### MATERIAL FOR THIS EXERCISE:
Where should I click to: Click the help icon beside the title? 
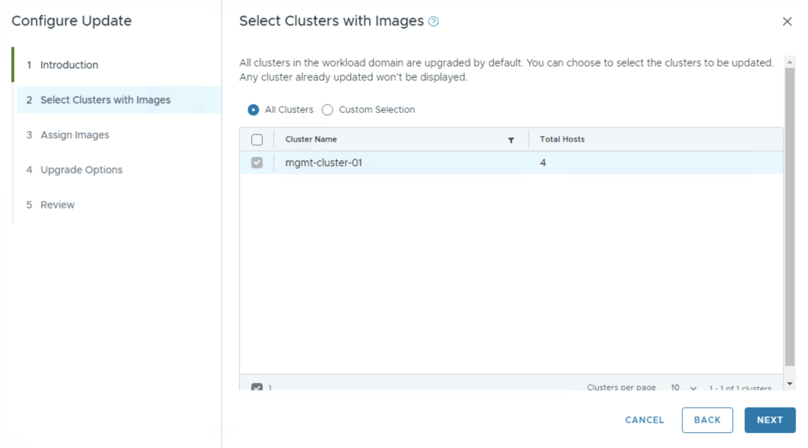(x=433, y=22)
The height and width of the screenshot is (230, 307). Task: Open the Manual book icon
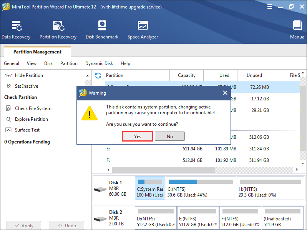coord(297,30)
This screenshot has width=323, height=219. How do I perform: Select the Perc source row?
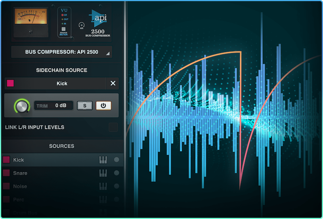(x=48, y=200)
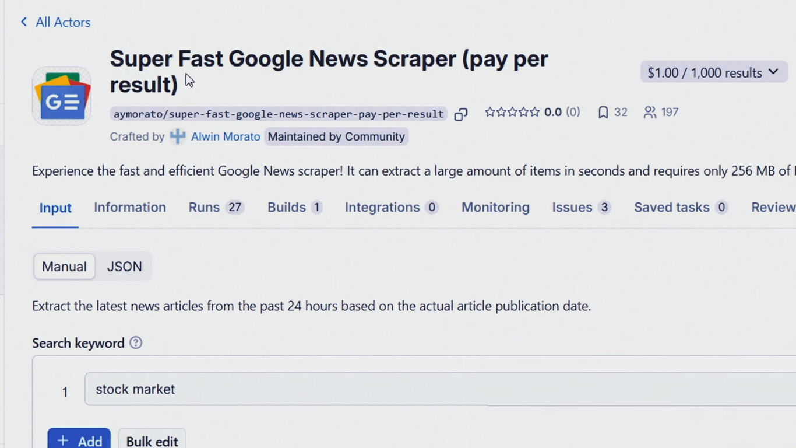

### WHAT IS EXPECTED:
Would you retype exactly the lines running from the line that contains "The height and" through the end of the listing above, both included? Skip every picture.

### SOLUTION FOR THIS EXERCISE:
The height and width of the screenshot is (230, 307). Task: Open the Manual book icon
coord(297,30)
This screenshot has width=323, height=219. How do I perform: Select the Perc source row?
(x=48, y=200)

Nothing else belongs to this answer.